* _Source data_
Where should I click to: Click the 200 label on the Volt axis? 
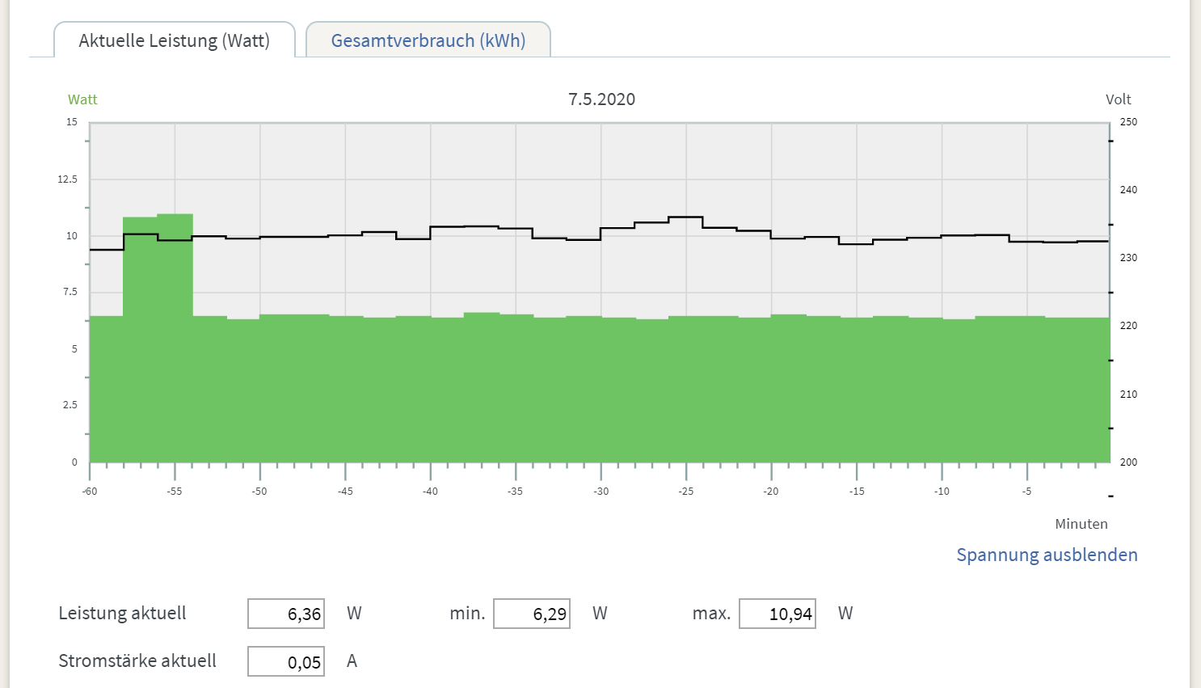tap(1128, 462)
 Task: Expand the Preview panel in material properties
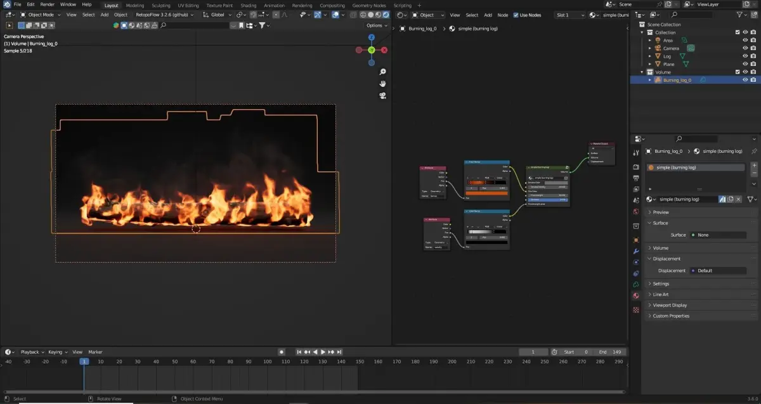pyautogui.click(x=661, y=212)
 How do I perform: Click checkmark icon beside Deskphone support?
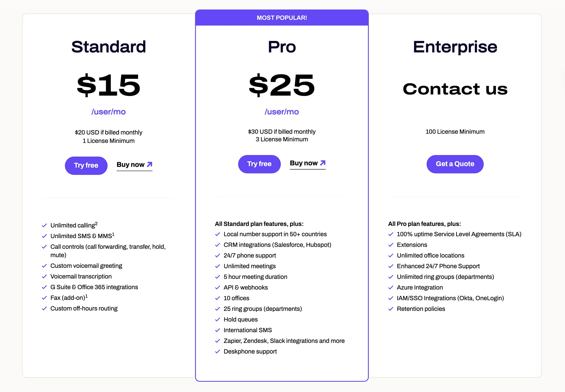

* _What you are asked to do_
Without the pictures, repeat the listing exactly as it reads.

* _Exercise solution_
Where should I click to: Click the 200 label on the Volt axis? 
tap(1128, 462)
 Task: Expand the Preview panel in material properties
pyautogui.click(x=661, y=212)
 How do I perform: Click checkmark icon beside Deskphone support?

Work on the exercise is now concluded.